In 1998, Carvalho and Costa developed a three-dimensional model for hot-pressing of MDF. The model performance was analyzed using the typical operating conditions for the hot-pressing of MDF. The temperature and moisture effects on the physical properties were included. The predicted results closely followed general temperature and moisture trends during a typical hot-pressing process. The improvement of the model required the accomplishment of an experimental program in a pilot scale press (Carvalho and Costa 1998).

Thoemen and Humphrey (2001) introduced a continuous hot-press numerical model. The heat and mass transfer properties and the rheological characteristics of the mat were determined experimentally. Zombori et al. (2003) developed a two-dimensional mathematical model to describe the internal conditions during the hot-compression of wood-based composite panels. The model is robust enough to simulate industrial pressing situations, including the press closing time and asymmetric boundary conditions. The pressing time was 480 s and the temperature 200 °C (Zombori 2001).

Carvalho et al. (2003) developed a dynamic model to predict the evaluation of the variables related to heat and mass transfer as well as the variables associated with the mechanical behavior including the effect of the chemical reaction. The model performance was analyzed using the typical industrial MDF operating system and the results indicated that the model could predict, in an acceptable way, the behavior of the key variables for the control of the pressing cycle, as well as some physico-mechanical properties of the final product. The initial temperature of pressing was 190 °C, press cycle time 330 s, and the board density 750 kg m−3 (Carvalho et al. 2003).

Pereira et al. (2006) presented a three-dimensional model for MDF continuous pressing by integrating all mechanisms involved in panel formation: heat and mass transfer, chemical reaction and mechanical behavior. The model performance was analyzed using the typical operating conditions for the continuous pressing of MDF and the parameters were calculated using empirical and theoretical correlations from the literature obtained for wood, PB or MDF. The authors observed that the obtained results are similar to the literature.

Dai and Yu (2004) presented a three-dimensional heat and mass transfer model as opposed to the two-dimensional model from Zombori (2001) and Zombori et al. (2003) or the cylindrical model of Humphrey et al. (1989).
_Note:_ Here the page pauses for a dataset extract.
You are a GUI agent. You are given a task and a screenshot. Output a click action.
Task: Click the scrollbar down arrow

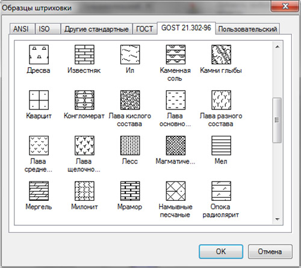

This model uses a more rigorous approach to heat and mass transfer mechanisms and all the main variables were well established. However, further studies were recommended to characterize the basic mat pressing properties such as thermal conductivity and permeability (Dai and Yu 2004).

Thoemen and Humphrey (2006) developed a three-dimensional model based on the fundamental principles to simulate heat and mass transfer and mat densification during batch or continuous hot pressing of wood-based composites. The model can be used as a tool to optimize the manufacture of existing natural fiber composites (Thoemen and Humphrey 2006).

In 2004, the regulation for formaldehyde uses became stricter, so it was needed to change the resin formulations. For these new resins, the mechanisms for resin cure kinetics, bond strength development, mat rheological behavior and heat and mass transfer during the pressing time are still under study. Carvalho et al. (2010) presented the state of the art of the transport phenomena involved in the hot-pressing and of the processes involved in the manufacture of wood-based panels (Carvalho et al. 2010).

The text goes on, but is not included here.